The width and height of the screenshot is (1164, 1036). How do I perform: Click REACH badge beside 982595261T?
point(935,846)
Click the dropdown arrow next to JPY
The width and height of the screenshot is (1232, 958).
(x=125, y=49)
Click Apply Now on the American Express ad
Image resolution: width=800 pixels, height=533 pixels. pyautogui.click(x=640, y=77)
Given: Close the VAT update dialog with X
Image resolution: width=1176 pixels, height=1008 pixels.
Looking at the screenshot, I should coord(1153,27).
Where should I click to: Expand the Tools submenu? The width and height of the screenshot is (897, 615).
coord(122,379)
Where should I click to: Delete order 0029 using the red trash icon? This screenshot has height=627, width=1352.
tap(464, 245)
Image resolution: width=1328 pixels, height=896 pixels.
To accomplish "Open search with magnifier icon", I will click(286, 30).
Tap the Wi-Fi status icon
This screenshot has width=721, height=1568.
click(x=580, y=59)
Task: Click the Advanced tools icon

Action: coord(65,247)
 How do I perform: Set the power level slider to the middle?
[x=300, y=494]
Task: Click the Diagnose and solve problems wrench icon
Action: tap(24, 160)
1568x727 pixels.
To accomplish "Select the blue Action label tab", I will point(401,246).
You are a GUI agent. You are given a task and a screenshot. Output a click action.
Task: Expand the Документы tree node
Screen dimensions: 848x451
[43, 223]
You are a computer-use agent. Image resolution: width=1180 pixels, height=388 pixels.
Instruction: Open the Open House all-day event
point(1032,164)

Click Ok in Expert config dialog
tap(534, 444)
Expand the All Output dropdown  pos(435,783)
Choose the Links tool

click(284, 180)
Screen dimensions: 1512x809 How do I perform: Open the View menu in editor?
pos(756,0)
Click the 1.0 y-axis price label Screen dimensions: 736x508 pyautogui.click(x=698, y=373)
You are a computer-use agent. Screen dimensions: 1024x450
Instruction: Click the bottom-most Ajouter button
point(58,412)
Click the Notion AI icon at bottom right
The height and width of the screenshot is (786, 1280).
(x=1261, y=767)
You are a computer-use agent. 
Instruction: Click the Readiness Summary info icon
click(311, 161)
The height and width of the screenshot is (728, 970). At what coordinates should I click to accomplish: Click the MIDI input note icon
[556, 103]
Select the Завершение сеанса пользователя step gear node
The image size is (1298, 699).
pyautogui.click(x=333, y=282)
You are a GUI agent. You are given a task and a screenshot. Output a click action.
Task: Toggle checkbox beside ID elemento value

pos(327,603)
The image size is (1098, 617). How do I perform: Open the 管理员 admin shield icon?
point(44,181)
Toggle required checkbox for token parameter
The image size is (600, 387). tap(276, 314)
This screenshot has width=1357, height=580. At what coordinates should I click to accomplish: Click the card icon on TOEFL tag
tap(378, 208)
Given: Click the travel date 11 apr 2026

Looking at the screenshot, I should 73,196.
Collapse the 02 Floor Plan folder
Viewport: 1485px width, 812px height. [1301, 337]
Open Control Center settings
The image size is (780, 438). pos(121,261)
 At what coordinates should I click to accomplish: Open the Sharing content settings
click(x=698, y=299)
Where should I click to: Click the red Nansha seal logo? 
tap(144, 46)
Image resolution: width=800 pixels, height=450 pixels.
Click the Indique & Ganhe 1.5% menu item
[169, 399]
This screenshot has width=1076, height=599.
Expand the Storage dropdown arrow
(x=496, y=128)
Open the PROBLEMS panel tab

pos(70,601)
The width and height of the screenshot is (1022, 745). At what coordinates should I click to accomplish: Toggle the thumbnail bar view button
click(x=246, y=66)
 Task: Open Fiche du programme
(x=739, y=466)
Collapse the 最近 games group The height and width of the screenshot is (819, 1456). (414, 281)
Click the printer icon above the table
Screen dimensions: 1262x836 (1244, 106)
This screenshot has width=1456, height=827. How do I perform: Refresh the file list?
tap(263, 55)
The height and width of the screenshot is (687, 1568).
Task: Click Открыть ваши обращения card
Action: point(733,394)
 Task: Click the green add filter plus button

### The task
Please recast the items above, from the line containing "You are a computer-use agent. Image" through the line containing "click(284, 180)", as a JSON list of strings with one string per line, leaving out blank lines.

### Final answer
[
  "You are a computer-use agent. Image resolution: width=1180 pixels, height=388 pixels.",
  "Instruction: Open the Open House all-day event",
  "point(1032,164)",
  "Click Ok in Expert config dialog",
  "tap(534, 444)",
  "Expand the All Output dropdown  pos(435,783)",
  "Choose the Links tool",
  "click(284, 180)"
]